▶ PROBLEM DETAILS:
Set the entries down again exactly; none may be skipped.

─── RECORD EXCERPTS

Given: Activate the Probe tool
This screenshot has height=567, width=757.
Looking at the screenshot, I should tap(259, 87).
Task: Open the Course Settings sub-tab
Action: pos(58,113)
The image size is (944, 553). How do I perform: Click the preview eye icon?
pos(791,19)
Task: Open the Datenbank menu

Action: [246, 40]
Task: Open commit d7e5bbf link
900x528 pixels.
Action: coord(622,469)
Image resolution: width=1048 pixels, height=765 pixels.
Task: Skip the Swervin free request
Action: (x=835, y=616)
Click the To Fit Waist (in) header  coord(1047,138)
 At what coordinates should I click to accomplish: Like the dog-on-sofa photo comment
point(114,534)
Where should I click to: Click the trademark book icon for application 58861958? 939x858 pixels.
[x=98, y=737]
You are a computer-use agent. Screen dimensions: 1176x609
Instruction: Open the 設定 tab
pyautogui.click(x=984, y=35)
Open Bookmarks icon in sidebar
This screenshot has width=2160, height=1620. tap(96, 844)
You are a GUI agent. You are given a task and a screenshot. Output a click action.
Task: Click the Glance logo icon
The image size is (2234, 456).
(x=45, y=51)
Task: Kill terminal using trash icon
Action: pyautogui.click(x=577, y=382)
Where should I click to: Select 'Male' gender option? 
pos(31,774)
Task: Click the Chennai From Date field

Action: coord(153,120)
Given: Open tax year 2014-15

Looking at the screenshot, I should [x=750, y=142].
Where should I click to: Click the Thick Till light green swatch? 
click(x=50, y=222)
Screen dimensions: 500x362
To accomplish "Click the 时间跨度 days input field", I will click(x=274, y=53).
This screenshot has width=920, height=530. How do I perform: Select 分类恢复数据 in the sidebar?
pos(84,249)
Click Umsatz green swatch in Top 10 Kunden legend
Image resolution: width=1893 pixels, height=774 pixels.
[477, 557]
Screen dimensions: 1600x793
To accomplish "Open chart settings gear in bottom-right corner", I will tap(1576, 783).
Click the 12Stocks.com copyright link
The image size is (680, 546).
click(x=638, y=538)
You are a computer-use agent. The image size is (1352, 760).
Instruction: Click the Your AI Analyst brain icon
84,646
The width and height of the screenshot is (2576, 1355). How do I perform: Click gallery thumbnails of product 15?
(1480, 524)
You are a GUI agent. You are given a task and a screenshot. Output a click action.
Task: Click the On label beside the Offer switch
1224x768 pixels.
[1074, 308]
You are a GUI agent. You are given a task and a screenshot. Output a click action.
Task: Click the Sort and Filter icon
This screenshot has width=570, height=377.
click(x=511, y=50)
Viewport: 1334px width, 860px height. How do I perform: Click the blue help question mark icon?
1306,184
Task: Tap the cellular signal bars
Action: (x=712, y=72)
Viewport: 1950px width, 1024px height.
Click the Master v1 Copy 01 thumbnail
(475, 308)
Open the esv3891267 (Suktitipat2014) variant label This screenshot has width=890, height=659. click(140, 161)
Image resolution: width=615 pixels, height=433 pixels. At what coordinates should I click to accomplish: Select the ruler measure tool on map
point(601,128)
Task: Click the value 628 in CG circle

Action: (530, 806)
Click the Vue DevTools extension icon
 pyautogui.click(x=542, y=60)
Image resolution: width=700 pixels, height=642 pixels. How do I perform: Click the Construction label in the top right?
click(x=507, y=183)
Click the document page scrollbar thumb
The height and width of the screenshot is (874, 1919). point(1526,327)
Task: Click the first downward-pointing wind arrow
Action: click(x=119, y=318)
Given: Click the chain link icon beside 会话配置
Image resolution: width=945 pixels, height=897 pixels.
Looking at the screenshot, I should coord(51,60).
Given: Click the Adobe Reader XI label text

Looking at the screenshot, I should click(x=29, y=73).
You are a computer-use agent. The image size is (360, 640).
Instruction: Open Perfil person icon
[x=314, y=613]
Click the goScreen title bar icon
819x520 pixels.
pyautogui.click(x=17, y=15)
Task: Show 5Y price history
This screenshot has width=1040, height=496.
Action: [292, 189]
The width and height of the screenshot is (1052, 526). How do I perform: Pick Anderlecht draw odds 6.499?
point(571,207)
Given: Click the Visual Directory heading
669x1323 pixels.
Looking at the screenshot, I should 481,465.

──────

▶ SOLUTION BELOW:
Given: Activate the Probe tool
This screenshot has height=567, width=757.
Looking at the screenshot, I should tap(259, 87).
Task: Open the Course Settings sub-tab
Action: pos(58,113)
The image size is (944, 553). How do I perform: Click the preview eye icon?
pos(791,19)
Task: Open the Datenbank menu

Action: [246, 40]
Task: Open commit d7e5bbf link
900x528 pixels.
Action: coord(622,469)
Image resolution: width=1048 pixels, height=765 pixels.
Task: Skip the Swervin free request
Action: (x=835, y=616)
Click the To Fit Waist (in) header  coord(1047,138)
 At what coordinates should I click to accomplish: Like the dog-on-sofa photo comment
point(114,534)
Where should I click to: Click the trademark book icon for application 58861958? 939x858 pixels.
[x=98, y=737]
You are a computer-use agent. Screen dimensions: 1176x609
Instruction: Open the 設定 tab
pyautogui.click(x=984, y=35)
Open Bookmarks icon in sidebar
This screenshot has width=2160, height=1620. tap(96, 844)
You are a GUI agent. You are given a task and a screenshot. Output a click action.
Task: Click the Glance logo icon
The image size is (2234, 456).
(x=45, y=51)
Task: Kill terminal using trash icon
Action: pyautogui.click(x=577, y=382)
Where should I click to: Select 'Male' gender option? 
pos(31,774)
Task: Click the Chennai From Date field

Action: coord(153,120)
Given: Open tax year 2014-15

Looking at the screenshot, I should [x=750, y=142].
Where should I click to: Click the Thick Till light green swatch? 
click(x=50, y=222)
Screen dimensions: 500x362
To accomplish "Click the 时间跨度 days input field", I will click(x=274, y=53).
This screenshot has width=920, height=530. How do I perform: Select 分类恢复数据 in the sidebar?
pos(84,249)
Click Umsatz green swatch in Top 10 Kunden legend
Image resolution: width=1893 pixels, height=774 pixels.
[477, 557]
Screen dimensions: 1600x793
To accomplish "Open chart settings gear in bottom-right corner", I will tap(1576, 783).
Click the 12Stocks.com copyright link
The image size is (680, 546).
click(x=638, y=538)
You are a computer-use agent. The image size is (1352, 760).
Instruction: Click the Your AI Analyst brain icon
84,646
The width and height of the screenshot is (2576, 1355). How do I perform: Click gallery thumbnails of product 15?
(1480, 524)
You are a GUI agent. You are given a task and a screenshot. Output a click action.
Task: Click the On label beside the Offer switch
1224x768 pixels.
[1074, 308]
You are a GUI agent. You are given a task and a screenshot. Output a click action.
Task: Click the Sort and Filter icon
This screenshot has width=570, height=377.
click(x=511, y=50)
Viewport: 1334px width, 860px height. How do I perform: Click the blue help question mark icon?
1306,184
Task: Tap the cellular signal bars
Action: (x=712, y=72)
Viewport: 1950px width, 1024px height.
Click the Master v1 Copy 01 thumbnail
(475, 308)
Open the esv3891267 (Suktitipat2014) variant label This screenshot has width=890, height=659. click(140, 161)
Image resolution: width=615 pixels, height=433 pixels. At what coordinates should I click to accomplish: Select the ruler measure tool on map
point(601,128)
Task: Click the value 628 in CG circle

Action: (530, 806)
Click the Vue DevTools extension icon
 pyautogui.click(x=542, y=60)
Image resolution: width=700 pixels, height=642 pixels. How do I perform: Click the Construction label in the top right?
click(x=507, y=183)
Click the document page scrollbar thumb
The height and width of the screenshot is (874, 1919). point(1526,327)
Task: Click the first downward-pointing wind arrow
Action: click(x=119, y=318)
Given: Click the chain link icon beside 会话配置
Image resolution: width=945 pixels, height=897 pixels.
Looking at the screenshot, I should coord(51,60).
Given: Click the Adobe Reader XI label text

Looking at the screenshot, I should click(x=29, y=73).
You are a computer-use agent. The image size is (360, 640).
Instruction: Open Perfil person icon
[x=314, y=613]
Click the goScreen title bar icon
819x520 pixels.
pyautogui.click(x=17, y=15)
Task: Show 5Y price history
This screenshot has width=1040, height=496.
Action: [292, 189]
The width and height of the screenshot is (1052, 526). How do I perform: Pick Anderlecht draw odds 6.499?
point(571,207)
Given: Click the Visual Directory heading
669x1323 pixels.
Looking at the screenshot, I should 481,465.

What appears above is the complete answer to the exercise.